■ Task details ■
Copy out the entries below in full and exactly.

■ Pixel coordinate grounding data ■
--- START ---
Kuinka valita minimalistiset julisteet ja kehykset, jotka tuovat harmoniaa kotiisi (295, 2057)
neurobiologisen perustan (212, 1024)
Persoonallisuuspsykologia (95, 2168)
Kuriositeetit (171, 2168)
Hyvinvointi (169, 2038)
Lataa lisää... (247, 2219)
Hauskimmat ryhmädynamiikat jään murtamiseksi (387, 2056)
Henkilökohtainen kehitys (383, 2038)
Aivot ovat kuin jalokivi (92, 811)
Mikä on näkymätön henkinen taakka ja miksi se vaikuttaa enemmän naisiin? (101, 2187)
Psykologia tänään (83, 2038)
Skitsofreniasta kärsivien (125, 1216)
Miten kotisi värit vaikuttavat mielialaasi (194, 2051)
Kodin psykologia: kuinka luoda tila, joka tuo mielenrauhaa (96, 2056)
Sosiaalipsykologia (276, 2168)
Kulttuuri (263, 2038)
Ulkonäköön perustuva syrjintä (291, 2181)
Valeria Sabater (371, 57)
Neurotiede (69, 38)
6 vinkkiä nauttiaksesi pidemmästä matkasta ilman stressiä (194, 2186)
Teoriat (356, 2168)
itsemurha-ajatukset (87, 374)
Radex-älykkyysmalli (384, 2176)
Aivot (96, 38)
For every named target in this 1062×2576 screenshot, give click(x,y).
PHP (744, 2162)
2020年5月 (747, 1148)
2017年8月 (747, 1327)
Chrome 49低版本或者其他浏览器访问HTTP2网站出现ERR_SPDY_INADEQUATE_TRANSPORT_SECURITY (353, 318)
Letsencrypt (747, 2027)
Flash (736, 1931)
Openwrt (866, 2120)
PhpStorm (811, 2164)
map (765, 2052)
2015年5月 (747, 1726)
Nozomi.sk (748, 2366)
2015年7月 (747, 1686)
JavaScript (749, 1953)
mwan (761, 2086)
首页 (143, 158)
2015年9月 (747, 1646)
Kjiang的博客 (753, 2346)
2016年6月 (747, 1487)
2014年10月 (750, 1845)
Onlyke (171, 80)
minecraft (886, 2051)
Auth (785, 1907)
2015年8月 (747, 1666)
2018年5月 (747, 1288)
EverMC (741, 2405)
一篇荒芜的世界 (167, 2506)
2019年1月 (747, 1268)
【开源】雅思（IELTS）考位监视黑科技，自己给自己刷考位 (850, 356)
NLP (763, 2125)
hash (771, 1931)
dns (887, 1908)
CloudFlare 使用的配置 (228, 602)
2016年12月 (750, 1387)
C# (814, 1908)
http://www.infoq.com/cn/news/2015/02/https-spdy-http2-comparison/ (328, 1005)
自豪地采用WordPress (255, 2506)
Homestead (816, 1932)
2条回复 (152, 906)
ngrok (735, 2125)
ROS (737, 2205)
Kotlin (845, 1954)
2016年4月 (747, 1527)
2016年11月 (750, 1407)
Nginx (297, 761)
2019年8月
--- END ---
■ Your solution ■
Kuinka valita minimalistiset julisteet ja kehykset, jotka tuovat harmoniaa kotiisi (295, 2057)
neurobiologisen perustan (212, 1024)
Persoonallisuuspsykologia (95, 2168)
Kuriositeetit (171, 2168)
Hyvinvointi (169, 2038)
Lataa lisää... (247, 2219)
Hauskimmat ryhmädynamiikat jään murtamiseksi (387, 2056)
Henkilökohtainen kehitys (383, 2038)
Aivot ovat kuin jalokivi (92, 811)
Mikä on näkymätön henkinen taakka ja miksi se vaikuttaa enemmän naisiin? (101, 2187)
Psykologia tänään (83, 2038)
Skitsofreniasta kärsivien (125, 1216)
Miten kotisi värit vaikuttavat mielialaasi (194, 2051)
Kodin psykologia: kuinka luoda tila, joka tuo mielenrauhaa (96, 2056)
Sosiaalipsykologia (276, 2168)
Kulttuuri (263, 2038)
Ulkonäköön perustuva syrjintä (291, 2181)
Valeria Sabater (371, 57)
Neurotiede (69, 38)
6 vinkkiä nauttiaksesi pidemmästä matkasta ilman stressiä (194, 2186)
Teoriat (356, 2168)
itsemurha-ajatukset (87, 374)
Radex-älykkyysmalli (384, 2176)
Aivot (96, 38)
For every named target in this 1062×2576 screenshot, give click(x,y).
PHP (744, 2162)
2020年5月 (747, 1148)
2017年8月 (747, 1327)
Chrome 49低版本或者其他浏览器访问HTTP2网站出现ERR_SPDY_INADEQUATE_TRANSPORT_SECURITY (353, 318)
Letsencrypt (747, 2027)
Flash (736, 1931)
Openwrt (866, 2120)
PhpStorm (811, 2164)
map (765, 2052)
2015年5月 (747, 1726)
Nozomi.sk (748, 2366)
2015年7月 (747, 1686)
JavaScript (749, 1953)
mwan (761, 2086)
首页 (143, 158)
2015年9月 (747, 1646)
Kjiang的博客 (753, 2346)
2016年6月 (747, 1487)
2014年10月 (750, 1845)
Onlyke (171, 80)
minecraft (886, 2051)
Auth (785, 1907)
2015年8月 (747, 1666)
2018年5月 (747, 1288)
EverMC (741, 2405)
一篇荒芜的世界 (167, 2506)
2019年1月 (747, 1268)
【开源】雅思（IELTS）考位监视黑科技，自己给自己刷考位 (850, 356)
NLP (763, 2125)
hash (771, 1931)
dns (887, 1908)
CloudFlare 使用的配置 (228, 602)
2016年12月 (750, 1387)
C# (814, 1908)
http://www.infoq.com/cn/news/2015/02/https-spdy-http2-comparison/ (328, 1005)
自豪地采用WordPress (255, 2506)
Homestead (816, 1932)
2条回复 (152, 906)
ngrok (735, 2125)
ROS (737, 2205)
Kotlin (845, 1954)
2016年4月 (747, 1527)
2016年11月 (750, 1407)
Nginx (297, 761)
2019年8月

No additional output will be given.